Try it: First find the line with "Open the Инструменты menu" in the entries below, then set down exactly every line through the line with "Screen dimensions: 859x616", that line included.

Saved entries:
..............................
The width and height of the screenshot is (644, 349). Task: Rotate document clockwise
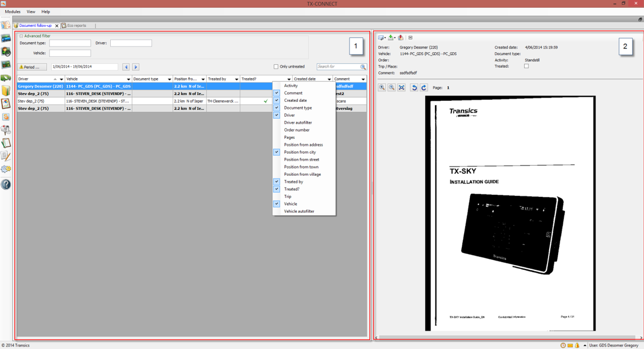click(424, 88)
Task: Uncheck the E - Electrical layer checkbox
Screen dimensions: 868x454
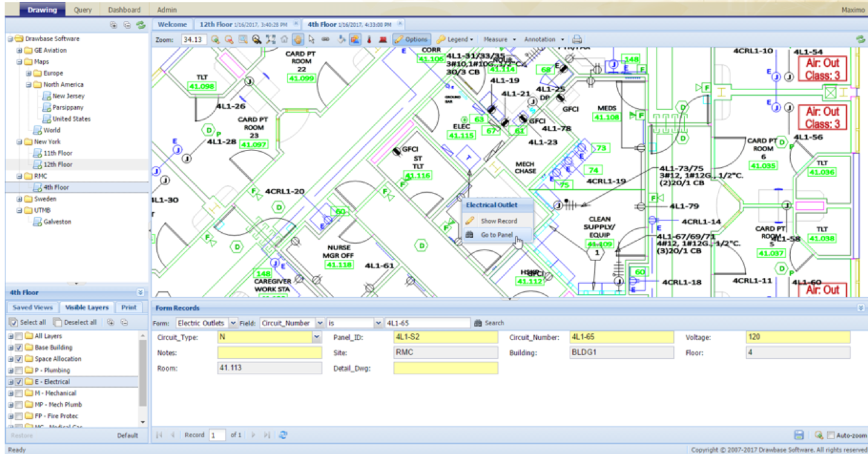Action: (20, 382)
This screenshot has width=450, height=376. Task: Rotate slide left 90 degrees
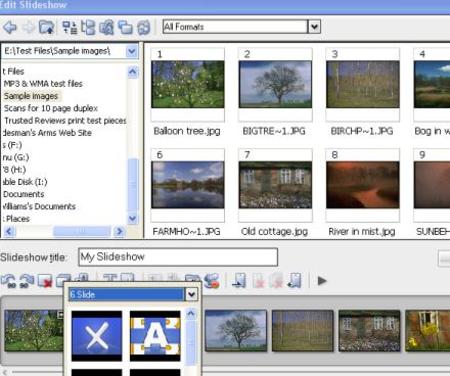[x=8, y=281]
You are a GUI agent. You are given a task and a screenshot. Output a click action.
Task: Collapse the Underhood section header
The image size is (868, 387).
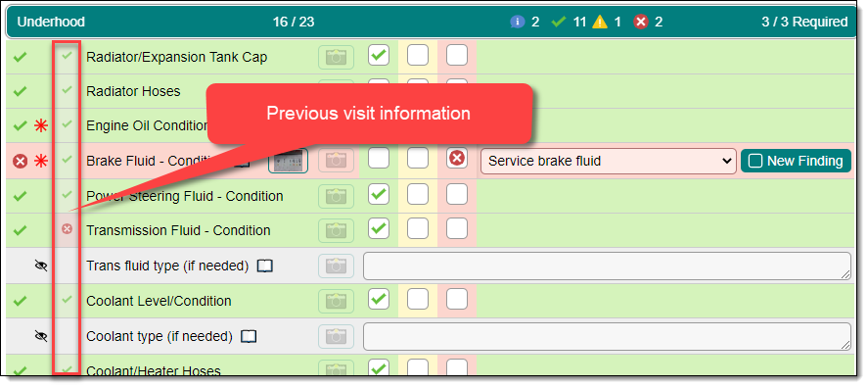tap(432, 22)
..............................
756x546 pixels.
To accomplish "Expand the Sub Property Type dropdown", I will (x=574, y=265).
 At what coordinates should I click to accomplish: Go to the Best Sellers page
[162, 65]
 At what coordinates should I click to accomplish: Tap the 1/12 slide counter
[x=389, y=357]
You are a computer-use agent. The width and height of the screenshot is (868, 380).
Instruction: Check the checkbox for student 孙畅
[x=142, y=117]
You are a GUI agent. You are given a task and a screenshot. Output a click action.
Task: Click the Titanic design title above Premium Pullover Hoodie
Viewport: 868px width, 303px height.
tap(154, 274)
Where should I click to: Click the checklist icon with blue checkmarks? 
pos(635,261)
..............................
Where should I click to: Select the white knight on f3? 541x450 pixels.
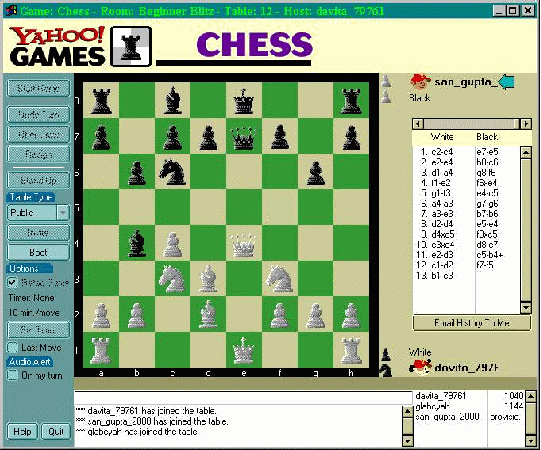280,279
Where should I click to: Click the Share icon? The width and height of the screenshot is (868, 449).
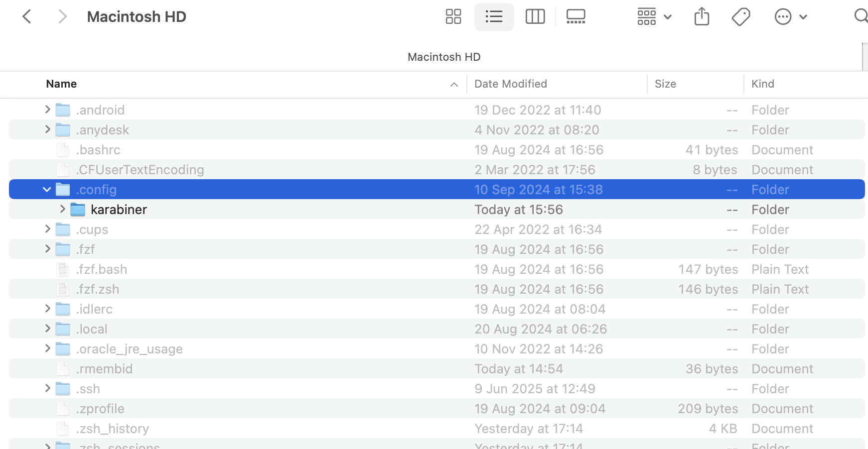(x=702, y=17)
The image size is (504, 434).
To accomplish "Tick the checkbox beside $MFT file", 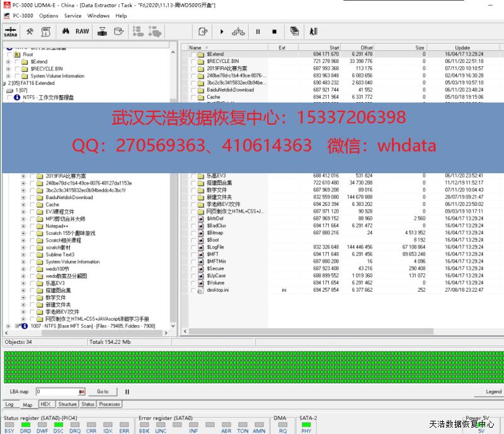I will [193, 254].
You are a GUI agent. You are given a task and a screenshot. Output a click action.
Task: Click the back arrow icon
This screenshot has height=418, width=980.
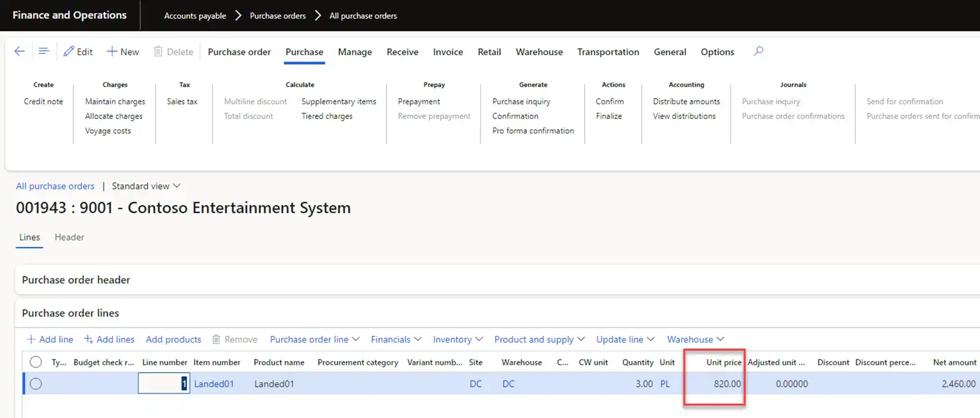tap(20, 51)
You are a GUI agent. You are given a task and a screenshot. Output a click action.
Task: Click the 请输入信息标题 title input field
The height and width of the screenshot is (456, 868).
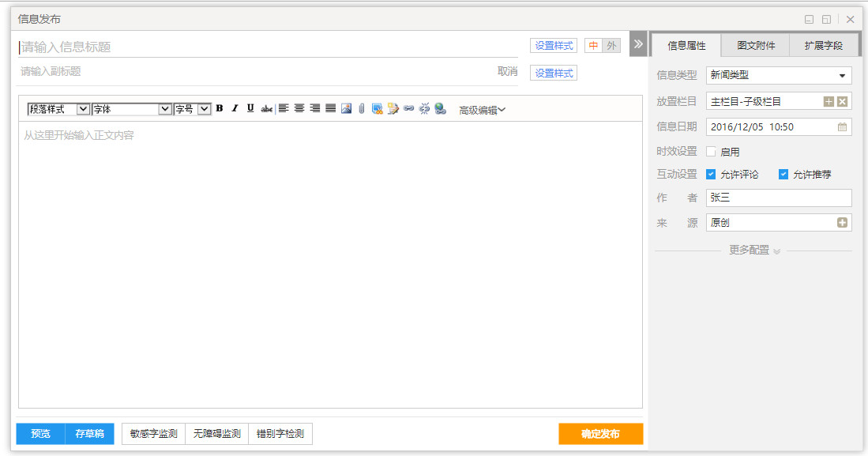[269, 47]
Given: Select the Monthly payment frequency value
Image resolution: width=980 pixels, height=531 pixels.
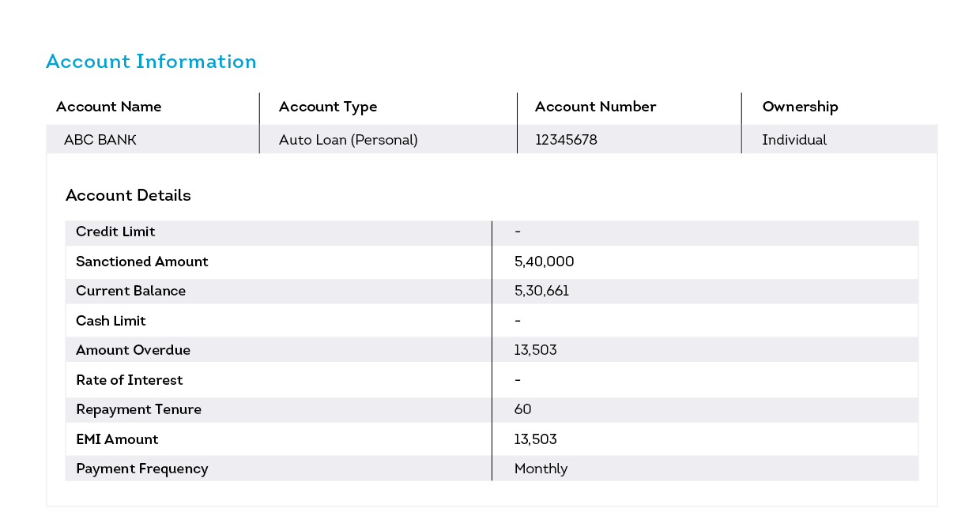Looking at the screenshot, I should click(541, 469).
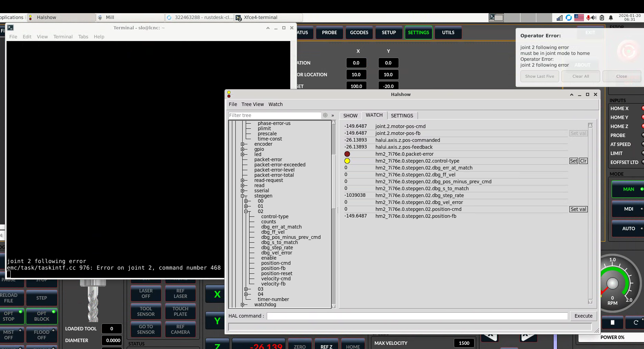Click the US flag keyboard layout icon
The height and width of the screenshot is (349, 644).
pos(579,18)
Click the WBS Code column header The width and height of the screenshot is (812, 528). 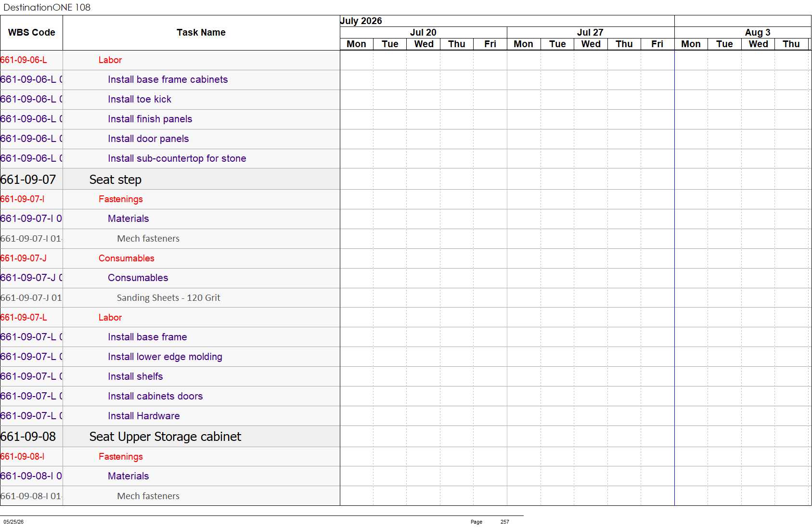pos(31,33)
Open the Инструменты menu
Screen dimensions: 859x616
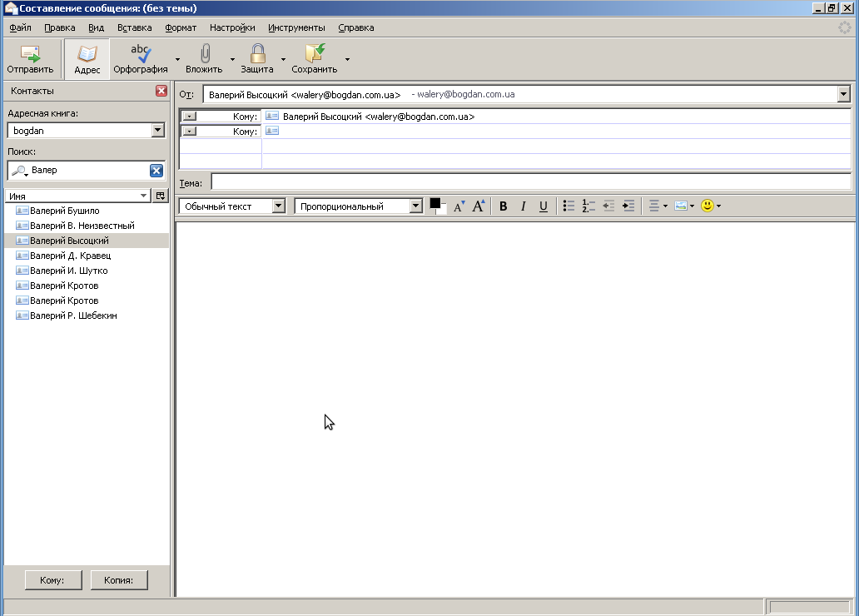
..............................
Output below:
Open the Инструменты menu
Screen dimensions: 859x616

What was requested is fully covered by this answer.